The display pipeline runs in a specific order that matters for accuracy: raw working data → ICA reconstruction from kept components → display filtering → montage application → scaling to microvolts. ICA subtraction happens before display filtering so that the filter operates on the cleaned signal, not on artifacts that are about to be removed.

When you’re satisfied with the preparation—channels reviewed, segments selected, ICA components classified—you sign off. This is a deliberate, explicit action, not something that happens automatically when you close the window.

Sign-off triggers a processing sequence: bad channels are interpolated via spherical splines, average reference is re-applied to the interpolated data, ICA exclusions are applied, the selected segment is cropped, and excluded segments are annotated. The result is saved as a preprocessed .fif file that the analysis pipeline reads as its input.

Critically, sign-off also writes a provenance record: who reviewed the data, when, which channels were marked bad, which segments were excluded, which ICA components were kept and rejected, and the ICLabel probabilities for every component. This is the audit trail. If a colleague questions a finding in the clinical report, the provenance record shows exactly what cleaning decisions produced the analyzed signal.

The sign-off is per-condition. If a session includes both eyes-open and eyes-closed recordings, each condition goes through its own data preparation and sign-off. If ERP data is present, it chains to an epoch review workflow after the resting conditions are signed off.

Artifact Subspace Reconstruction can also be run interactively during data preparation, with the same parameters described in the Artifact Rejection page. There is one important constraint: ASR modifies the underlying data that ICA was fitted on. If you run ASR after fitting ICA, the decomposition is no longer valid—the unmixing matrix was computed on pre-ASR data and cannot be meaningfully applied to post-ASR data.

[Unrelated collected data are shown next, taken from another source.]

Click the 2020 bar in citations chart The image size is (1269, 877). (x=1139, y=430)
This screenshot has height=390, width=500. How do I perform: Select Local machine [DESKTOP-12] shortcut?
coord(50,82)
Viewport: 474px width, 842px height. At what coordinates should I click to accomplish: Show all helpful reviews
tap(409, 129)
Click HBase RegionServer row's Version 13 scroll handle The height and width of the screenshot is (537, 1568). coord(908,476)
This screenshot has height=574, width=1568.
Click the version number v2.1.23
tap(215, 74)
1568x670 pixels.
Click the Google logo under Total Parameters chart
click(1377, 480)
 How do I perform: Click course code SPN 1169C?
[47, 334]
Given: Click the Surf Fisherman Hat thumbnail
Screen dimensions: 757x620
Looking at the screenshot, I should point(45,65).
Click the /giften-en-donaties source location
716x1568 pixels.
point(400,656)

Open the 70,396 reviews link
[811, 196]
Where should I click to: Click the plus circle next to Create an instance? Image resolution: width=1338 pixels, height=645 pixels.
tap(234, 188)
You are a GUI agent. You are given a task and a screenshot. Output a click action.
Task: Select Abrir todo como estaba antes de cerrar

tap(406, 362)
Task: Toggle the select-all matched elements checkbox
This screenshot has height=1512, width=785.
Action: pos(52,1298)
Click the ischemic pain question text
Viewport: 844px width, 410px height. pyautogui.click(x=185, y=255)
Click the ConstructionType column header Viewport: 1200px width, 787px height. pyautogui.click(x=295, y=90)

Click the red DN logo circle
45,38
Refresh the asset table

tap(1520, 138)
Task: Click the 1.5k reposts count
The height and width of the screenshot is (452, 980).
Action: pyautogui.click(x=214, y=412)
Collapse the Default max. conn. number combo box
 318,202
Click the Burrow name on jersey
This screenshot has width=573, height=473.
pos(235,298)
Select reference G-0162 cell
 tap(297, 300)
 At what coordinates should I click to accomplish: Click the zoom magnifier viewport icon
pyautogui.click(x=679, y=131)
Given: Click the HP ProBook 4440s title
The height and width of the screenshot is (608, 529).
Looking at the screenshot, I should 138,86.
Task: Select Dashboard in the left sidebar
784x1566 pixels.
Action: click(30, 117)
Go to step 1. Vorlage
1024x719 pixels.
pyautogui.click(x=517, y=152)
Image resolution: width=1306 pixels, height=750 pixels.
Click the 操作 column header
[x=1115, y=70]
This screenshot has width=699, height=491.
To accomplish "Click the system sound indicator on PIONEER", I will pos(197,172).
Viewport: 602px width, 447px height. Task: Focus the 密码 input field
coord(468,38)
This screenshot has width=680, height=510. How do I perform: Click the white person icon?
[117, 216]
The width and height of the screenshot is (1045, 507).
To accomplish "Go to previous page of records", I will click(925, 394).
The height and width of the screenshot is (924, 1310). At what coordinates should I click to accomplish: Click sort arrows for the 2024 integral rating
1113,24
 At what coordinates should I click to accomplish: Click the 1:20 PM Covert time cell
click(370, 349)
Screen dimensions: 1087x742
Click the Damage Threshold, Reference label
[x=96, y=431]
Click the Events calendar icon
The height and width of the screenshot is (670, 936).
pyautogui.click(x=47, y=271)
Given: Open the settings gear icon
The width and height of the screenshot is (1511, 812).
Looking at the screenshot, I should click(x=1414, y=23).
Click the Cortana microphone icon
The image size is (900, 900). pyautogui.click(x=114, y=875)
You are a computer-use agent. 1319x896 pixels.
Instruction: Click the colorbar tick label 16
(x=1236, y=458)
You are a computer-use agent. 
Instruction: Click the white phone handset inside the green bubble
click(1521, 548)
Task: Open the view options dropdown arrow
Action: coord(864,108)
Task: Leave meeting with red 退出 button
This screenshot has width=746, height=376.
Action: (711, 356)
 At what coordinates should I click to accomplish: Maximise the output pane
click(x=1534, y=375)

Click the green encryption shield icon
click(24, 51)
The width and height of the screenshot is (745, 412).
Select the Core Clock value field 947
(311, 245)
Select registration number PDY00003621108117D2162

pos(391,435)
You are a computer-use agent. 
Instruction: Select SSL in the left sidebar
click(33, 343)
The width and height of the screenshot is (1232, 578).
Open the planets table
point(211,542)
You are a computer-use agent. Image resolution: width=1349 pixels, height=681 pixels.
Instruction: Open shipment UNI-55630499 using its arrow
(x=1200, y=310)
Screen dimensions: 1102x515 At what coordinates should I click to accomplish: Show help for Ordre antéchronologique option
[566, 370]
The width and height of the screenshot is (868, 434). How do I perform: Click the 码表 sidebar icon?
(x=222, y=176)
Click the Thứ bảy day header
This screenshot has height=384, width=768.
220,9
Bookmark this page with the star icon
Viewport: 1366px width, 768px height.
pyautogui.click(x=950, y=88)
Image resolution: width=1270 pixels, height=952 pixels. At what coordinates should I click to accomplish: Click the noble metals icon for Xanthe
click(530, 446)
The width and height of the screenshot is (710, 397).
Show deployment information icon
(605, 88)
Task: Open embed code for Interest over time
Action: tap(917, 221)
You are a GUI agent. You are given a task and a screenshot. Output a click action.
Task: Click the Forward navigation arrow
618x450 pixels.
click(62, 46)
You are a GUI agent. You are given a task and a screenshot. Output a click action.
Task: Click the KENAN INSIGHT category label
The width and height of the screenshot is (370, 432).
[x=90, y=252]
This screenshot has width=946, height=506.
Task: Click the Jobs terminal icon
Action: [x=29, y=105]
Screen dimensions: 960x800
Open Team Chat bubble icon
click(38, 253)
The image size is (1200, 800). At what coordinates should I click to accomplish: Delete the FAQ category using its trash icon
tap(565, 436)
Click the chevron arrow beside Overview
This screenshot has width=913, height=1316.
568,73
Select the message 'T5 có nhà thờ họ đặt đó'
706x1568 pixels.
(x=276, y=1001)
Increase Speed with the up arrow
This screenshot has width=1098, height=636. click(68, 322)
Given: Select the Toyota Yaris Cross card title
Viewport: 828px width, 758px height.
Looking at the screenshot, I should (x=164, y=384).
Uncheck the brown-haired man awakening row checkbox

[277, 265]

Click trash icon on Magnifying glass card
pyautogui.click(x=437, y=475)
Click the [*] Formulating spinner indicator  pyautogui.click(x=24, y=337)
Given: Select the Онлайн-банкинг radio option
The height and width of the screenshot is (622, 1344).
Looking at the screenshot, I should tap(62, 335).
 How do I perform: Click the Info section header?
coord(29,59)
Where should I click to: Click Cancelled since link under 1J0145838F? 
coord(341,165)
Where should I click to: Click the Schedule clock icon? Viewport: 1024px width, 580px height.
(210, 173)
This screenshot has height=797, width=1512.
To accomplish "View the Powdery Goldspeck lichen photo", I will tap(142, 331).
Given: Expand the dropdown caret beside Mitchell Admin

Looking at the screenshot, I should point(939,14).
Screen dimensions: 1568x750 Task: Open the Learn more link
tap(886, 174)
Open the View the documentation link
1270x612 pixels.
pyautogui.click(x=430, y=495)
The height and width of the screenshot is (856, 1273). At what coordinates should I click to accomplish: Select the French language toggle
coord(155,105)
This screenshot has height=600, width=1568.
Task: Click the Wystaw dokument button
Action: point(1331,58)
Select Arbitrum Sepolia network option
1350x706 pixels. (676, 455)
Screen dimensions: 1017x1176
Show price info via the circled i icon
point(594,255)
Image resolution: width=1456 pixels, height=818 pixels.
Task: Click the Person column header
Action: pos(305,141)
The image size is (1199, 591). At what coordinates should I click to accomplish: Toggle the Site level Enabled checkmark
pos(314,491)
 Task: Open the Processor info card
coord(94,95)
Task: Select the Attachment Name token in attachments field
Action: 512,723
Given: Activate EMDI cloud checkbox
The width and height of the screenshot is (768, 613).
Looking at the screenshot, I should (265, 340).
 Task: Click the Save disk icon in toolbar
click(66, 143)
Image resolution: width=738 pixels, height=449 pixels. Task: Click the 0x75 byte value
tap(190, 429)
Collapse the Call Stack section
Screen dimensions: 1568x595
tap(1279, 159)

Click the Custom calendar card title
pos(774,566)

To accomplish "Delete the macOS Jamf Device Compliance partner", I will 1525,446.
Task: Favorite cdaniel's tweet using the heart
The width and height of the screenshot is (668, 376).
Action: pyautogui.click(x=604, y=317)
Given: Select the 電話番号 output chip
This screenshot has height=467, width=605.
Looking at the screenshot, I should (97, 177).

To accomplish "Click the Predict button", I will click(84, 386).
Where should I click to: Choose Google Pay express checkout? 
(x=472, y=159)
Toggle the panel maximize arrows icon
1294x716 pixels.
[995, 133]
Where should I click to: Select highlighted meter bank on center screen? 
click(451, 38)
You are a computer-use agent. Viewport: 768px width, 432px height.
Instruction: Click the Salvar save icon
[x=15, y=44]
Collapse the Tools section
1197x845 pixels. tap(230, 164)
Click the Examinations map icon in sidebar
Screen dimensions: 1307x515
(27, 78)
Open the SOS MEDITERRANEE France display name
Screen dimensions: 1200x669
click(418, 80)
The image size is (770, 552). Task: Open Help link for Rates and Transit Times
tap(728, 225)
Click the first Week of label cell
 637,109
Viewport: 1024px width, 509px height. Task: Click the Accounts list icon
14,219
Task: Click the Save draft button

The application warns you and requires re-fitting ICA if you apply ASR after a fit.

The recommended workflow is to review the raw data first, apply ASR if needed for large transient artifacts, and then fit ICA on the ASR-cleaned signal. This matches the two-layer architecture: ASR handles the gross contamination, ICA separates the subtler ongoing sources.

Data preparation is a cleaning step, not an analysis step. It does not compute spectra, connectivity, or any clinical metrics. It does not generate report content. Its sole output is a clean, signed-off .fif file with an accompanying provenance record.

This separation is deliberate. Cleaning decisions should be made without being influenced by their downstream effects. If a clinician could see that excluding a particular component changes a z-score from abnormal to normal, the temptation to rationalize keeping that component would be difficult to resist. By separating preparation from analysis, the pipeline ensures that cleaning decisions are made on signal quality grounds alone.

The analysis pipeline reads the .fif file and provenance record, applies the same processing stages to every recording, and produces the stage outputs that the dashboard visualizes. Every cleaning decision propagates forward—and every decision is traceable back to this step.